ANGLE? like a Angler? or right angle? LOL


----------



## TheMailMan78 (Jan 26, 2012)

brandonwh64 said:


> ANGLE? like a Angler? or right angle? LOL



 <-----------those are laser beam eyes shooting at you.


----------



## Steevo (Jan 26, 2012)

There are multiple things wrong here.

First is again, it wasn't a US based business. So whatever happened should have happened with the legal system in the home land of the mother country.

Second, illegal content or not the thing that bothers me is theh arrested and assume guilt first and make him prove his innocence, exactly the ideas the US is supposedly freeing other countries from.

Third, we have free speech on the internet, this means we CAN question and have these theories and talk about it. TNever question the correct"man" and soon it will be correct and right for him to enslave you.


----------



## brandonwh64 (Jan 26, 2012)

TheMailMan78 said:


> <-----------those are laser beam eyes shooting at you.

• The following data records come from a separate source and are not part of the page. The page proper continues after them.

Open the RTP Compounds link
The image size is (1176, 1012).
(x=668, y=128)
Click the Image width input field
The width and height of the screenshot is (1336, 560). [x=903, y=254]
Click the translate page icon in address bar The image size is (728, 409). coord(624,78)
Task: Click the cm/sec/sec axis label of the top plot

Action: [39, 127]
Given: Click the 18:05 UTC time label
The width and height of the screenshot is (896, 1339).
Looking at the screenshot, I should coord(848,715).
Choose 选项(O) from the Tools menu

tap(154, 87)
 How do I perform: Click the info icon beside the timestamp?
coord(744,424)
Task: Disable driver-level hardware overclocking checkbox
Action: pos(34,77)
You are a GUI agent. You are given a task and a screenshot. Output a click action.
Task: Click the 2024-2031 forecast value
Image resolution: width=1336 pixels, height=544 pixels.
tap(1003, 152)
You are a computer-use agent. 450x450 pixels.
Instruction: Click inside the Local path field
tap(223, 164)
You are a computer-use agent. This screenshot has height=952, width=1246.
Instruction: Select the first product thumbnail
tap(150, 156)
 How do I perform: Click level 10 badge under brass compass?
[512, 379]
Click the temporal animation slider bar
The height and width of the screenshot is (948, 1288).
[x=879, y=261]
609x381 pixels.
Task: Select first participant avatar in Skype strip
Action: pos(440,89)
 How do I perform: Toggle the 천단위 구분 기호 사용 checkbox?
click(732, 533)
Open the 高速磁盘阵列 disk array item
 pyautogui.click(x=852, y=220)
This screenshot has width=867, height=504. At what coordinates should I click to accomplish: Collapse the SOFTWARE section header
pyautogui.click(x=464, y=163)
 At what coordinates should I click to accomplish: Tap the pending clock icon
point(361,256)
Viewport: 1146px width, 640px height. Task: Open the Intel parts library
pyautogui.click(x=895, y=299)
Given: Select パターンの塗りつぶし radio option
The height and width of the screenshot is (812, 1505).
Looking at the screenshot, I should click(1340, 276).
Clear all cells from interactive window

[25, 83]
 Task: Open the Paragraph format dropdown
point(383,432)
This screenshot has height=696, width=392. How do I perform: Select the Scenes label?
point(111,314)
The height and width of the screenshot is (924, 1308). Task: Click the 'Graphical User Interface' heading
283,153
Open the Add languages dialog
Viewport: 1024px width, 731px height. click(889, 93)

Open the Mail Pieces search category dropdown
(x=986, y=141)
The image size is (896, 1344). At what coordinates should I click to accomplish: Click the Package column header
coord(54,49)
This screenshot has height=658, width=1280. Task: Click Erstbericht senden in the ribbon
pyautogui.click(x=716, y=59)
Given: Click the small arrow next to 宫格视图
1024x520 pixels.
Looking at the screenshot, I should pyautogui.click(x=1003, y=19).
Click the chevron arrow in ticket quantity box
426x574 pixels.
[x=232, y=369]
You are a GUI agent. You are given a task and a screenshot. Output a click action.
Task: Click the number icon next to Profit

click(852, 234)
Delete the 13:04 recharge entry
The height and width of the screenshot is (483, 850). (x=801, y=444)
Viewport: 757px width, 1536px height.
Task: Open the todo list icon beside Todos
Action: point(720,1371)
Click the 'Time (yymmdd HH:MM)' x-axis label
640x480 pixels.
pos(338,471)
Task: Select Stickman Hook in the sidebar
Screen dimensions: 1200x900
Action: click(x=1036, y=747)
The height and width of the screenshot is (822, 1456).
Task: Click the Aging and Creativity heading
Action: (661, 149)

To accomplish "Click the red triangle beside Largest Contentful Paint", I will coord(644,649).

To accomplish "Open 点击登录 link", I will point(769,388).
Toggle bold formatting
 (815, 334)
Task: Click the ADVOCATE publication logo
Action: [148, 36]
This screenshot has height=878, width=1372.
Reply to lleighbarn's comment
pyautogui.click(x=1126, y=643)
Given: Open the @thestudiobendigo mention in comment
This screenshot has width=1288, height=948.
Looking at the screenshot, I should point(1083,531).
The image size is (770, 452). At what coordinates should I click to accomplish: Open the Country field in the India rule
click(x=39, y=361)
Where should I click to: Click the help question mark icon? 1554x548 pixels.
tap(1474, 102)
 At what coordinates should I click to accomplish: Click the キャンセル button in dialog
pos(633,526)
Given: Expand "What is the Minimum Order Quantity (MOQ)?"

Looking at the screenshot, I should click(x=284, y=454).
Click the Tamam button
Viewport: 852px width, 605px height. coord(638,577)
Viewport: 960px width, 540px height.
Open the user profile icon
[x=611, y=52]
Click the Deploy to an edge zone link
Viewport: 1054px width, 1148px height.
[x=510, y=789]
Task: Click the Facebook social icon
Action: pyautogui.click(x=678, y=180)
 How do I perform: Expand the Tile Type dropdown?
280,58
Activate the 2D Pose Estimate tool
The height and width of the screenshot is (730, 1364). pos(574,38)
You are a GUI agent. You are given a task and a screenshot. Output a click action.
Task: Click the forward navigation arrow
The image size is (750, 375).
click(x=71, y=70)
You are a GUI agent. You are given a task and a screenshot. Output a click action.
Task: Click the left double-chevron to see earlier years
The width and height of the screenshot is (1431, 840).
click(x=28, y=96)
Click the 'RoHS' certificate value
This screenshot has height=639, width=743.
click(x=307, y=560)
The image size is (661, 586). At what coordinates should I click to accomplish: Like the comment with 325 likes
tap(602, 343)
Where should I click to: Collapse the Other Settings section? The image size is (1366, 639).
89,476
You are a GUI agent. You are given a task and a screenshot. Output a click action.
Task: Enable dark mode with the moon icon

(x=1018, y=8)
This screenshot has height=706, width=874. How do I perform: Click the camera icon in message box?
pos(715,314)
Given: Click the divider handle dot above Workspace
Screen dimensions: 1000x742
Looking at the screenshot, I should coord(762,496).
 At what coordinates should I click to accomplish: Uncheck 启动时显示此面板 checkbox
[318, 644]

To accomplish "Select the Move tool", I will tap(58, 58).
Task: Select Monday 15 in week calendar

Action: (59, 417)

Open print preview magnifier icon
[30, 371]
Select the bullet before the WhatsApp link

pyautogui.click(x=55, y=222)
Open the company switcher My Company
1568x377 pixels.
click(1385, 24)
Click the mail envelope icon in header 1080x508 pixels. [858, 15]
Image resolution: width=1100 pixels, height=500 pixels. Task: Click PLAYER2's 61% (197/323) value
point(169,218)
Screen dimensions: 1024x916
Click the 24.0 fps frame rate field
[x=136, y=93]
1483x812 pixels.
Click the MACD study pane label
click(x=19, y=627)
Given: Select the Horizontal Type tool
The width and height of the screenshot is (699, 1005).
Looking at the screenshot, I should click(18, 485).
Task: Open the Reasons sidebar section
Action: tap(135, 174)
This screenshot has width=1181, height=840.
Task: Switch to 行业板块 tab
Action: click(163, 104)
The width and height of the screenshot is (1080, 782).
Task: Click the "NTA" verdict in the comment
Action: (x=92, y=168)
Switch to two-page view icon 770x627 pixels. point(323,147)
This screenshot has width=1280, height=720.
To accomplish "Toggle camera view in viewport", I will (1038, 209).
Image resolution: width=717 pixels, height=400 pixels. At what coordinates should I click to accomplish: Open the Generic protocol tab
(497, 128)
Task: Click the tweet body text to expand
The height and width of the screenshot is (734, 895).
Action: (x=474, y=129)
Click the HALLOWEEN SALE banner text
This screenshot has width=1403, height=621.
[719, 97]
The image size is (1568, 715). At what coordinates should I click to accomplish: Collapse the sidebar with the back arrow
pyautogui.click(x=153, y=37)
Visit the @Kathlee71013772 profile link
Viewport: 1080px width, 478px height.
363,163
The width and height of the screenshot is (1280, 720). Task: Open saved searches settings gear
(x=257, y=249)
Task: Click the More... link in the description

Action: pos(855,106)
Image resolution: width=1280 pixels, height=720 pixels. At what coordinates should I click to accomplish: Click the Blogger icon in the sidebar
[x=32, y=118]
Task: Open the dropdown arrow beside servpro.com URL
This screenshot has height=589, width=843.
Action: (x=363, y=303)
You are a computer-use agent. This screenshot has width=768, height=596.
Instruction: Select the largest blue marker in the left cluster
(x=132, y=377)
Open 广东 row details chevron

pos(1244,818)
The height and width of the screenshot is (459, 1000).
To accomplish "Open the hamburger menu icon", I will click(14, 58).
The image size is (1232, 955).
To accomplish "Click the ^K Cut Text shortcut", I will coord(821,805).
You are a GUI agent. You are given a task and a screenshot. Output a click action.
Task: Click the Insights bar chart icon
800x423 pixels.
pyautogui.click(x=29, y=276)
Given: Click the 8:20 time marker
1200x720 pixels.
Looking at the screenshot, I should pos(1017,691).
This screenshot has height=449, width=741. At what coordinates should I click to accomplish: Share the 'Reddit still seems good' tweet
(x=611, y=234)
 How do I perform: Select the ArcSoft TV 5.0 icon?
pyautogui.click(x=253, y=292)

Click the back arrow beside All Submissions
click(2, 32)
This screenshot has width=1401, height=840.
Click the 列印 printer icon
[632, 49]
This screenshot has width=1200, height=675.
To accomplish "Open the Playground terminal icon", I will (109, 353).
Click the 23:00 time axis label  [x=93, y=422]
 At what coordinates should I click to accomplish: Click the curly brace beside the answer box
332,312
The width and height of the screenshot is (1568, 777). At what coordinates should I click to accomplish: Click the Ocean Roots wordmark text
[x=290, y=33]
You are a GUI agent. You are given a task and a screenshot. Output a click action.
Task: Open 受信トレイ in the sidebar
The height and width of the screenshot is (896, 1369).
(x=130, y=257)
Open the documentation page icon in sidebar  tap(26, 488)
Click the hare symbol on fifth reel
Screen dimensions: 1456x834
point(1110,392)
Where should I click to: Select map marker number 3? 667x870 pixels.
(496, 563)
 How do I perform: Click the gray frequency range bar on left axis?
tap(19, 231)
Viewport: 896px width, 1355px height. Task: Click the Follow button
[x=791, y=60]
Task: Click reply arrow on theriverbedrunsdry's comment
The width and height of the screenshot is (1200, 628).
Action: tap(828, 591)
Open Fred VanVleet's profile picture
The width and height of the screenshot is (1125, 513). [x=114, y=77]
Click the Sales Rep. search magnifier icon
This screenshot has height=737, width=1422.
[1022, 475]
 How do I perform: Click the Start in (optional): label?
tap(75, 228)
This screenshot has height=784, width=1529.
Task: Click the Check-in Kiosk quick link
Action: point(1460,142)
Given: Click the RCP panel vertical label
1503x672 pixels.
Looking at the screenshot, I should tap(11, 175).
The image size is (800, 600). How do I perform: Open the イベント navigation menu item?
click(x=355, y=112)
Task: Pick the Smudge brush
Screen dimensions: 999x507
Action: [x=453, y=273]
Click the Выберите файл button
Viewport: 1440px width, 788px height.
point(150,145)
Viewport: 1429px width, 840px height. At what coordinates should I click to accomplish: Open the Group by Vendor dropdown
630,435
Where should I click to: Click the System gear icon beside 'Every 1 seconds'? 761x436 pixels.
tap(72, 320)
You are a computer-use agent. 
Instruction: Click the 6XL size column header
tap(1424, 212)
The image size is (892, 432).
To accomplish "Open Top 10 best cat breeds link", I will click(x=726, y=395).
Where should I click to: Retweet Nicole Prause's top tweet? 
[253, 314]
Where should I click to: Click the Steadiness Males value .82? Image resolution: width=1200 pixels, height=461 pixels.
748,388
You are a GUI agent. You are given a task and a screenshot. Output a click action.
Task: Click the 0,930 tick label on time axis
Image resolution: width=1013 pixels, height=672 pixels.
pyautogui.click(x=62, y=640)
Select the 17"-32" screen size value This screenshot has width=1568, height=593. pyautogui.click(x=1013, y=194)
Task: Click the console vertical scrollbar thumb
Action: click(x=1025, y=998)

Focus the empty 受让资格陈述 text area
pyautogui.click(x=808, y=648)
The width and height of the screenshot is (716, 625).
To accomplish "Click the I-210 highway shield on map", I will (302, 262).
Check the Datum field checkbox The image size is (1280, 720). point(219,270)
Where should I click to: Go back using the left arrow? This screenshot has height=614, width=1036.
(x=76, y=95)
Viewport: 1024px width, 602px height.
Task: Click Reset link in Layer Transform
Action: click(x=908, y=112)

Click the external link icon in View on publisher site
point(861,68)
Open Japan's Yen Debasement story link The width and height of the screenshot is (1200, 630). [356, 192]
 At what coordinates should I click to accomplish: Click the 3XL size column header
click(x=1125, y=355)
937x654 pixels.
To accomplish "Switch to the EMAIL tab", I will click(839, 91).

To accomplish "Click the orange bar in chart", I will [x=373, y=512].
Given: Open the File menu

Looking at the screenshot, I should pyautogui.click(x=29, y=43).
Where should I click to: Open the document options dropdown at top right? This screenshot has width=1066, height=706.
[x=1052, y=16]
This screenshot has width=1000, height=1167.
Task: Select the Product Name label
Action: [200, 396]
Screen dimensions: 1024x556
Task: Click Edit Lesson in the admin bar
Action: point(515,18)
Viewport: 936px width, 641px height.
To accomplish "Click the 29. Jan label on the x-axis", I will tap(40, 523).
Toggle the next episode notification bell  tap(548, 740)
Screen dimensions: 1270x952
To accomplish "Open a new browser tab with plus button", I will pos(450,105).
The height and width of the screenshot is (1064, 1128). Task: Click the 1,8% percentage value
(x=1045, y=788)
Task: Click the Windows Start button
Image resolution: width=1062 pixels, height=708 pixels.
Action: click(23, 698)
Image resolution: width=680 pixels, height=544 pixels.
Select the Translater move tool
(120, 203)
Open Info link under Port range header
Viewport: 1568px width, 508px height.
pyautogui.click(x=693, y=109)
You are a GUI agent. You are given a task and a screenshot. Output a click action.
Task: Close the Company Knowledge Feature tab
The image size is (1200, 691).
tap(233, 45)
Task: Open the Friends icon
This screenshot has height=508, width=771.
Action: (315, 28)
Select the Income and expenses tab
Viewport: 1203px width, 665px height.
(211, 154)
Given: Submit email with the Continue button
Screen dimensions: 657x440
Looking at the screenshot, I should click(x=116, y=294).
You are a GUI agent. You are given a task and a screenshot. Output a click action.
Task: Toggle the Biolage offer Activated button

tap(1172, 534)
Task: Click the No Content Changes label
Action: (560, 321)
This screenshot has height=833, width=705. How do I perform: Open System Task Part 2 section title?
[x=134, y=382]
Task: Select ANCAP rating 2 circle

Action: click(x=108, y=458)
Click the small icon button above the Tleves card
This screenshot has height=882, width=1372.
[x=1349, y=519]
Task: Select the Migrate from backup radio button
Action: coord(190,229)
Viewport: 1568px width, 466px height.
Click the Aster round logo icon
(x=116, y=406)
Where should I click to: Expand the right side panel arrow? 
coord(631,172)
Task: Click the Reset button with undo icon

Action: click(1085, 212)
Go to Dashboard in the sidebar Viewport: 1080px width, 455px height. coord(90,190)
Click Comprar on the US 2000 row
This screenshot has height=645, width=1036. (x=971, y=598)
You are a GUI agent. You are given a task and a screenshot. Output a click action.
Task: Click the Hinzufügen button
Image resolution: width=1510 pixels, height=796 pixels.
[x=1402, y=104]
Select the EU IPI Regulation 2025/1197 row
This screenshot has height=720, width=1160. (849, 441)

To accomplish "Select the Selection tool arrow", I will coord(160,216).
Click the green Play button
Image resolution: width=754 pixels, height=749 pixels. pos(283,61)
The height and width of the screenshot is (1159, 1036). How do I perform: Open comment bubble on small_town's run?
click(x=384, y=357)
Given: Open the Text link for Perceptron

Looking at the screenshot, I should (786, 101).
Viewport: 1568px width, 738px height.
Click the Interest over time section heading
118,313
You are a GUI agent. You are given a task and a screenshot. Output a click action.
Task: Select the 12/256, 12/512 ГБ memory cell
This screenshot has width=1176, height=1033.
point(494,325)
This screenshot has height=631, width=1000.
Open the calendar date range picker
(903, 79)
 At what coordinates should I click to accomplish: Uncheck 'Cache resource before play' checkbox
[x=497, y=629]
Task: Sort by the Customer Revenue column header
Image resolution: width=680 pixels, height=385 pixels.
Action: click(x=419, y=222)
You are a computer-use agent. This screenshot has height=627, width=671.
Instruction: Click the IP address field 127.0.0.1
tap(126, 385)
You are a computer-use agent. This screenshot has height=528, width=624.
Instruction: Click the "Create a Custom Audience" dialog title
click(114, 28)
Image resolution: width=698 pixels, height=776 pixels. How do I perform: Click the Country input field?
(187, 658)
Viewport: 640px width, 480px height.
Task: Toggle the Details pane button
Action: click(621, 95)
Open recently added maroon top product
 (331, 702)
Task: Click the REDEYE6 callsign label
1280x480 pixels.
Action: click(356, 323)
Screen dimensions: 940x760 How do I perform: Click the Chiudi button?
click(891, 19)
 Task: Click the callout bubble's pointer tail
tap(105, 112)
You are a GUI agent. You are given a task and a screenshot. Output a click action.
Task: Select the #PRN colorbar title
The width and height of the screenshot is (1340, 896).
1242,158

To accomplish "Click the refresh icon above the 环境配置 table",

LOL I had too! It brings some smiles to this flame engulfed thread!


----------



## gorg_graggel (Jan 26, 2012)

Steevo said:


> First is again, it wasn't a US based business. So whatever happened should have happened with the legal system in the home land of the mother country.



i don't see anything wrong with governments working together.
it's just hypocritical that mostly only crimes get prosecuted that are based on what is currently on their agenda...


----------



## digibucc (Jan 26, 2012)

gorg_graggel said:


> the part where you attack him, although he apologized...





			
				me said:
			
		

> Frick was too busy ranting against Qubit to actually parse your words



that's an attack? sorry, but i disagree. it was an assessment.


----------



## gorg_graggel (Jan 26, 2012)

digibucc said:


> that's an attack? sorry, but i disagree. it was an assessment.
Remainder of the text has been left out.